Home Care Month 2018: Building a Workforce for the Future

November 2, 2018

Today marks the start of Home Care Month. This is the first of several blogs post reflecting on the current issues impacting the industry.

Every day in this country, 10,000 baby boomers turns 65. This new generation of “elders” are unlike any other to come before it. Economists suggest that these baby boomers control 70% of all US disposable income, yet a large percentage are not well prepared financially for retirement, with savings far below what they are projected to need to “sustain their quality of life.” Thanks to medical advances, these aging boomers should have a longer life expectancy than even the generation before them. They are more educated. They are accustomed to speaking up about their health care needs and they are technologically savvy. And without a doubt, they will be looking for a long-term care delivery system that meets their needs, allows them to age in place with some degree of financial security and with little dependence on their children (whom many boomers are still supporting!).

In short, they will want a high-quality, cost-effective, technologically-advanced home care delivery system. As we celebrate home health care month in Massachusetts and around the country, let’s look at some of what we need to do to make sure we have that in place.

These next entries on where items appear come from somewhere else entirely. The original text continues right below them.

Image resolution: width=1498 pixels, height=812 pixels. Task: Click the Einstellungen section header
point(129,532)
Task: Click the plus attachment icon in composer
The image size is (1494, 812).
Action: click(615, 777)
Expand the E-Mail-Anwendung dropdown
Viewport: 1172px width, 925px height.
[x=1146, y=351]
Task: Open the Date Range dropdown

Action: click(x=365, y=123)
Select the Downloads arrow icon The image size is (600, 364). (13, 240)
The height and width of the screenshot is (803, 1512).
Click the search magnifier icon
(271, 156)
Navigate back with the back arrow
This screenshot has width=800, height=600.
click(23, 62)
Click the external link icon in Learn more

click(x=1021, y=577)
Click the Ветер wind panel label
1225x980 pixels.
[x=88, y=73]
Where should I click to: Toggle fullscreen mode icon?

Starting with Workforce Issues

This chart from a recent report from global health care consulting firm, Mercer, depicts what many have written about: There is a huge gap between the availability of a home health aide/personal care workforce and patient need. Massachusetts is among the states expected to feel it the most, and the graphic speaks to how much has to be done in this area.

Home health agencies – dependent on heavily regulated Medicare and Medicaid funding for most of their services – are increasingly unable to offer wage and benefit packages that allow them to compete within the health-care or service-delivery sectors. Added business costs such as the state’s EMAC assessment and mandated paid sick leave make it harder for private home care companies to keep costs affordable and attract workers. Already, many report more demand than they have the workforce to meet.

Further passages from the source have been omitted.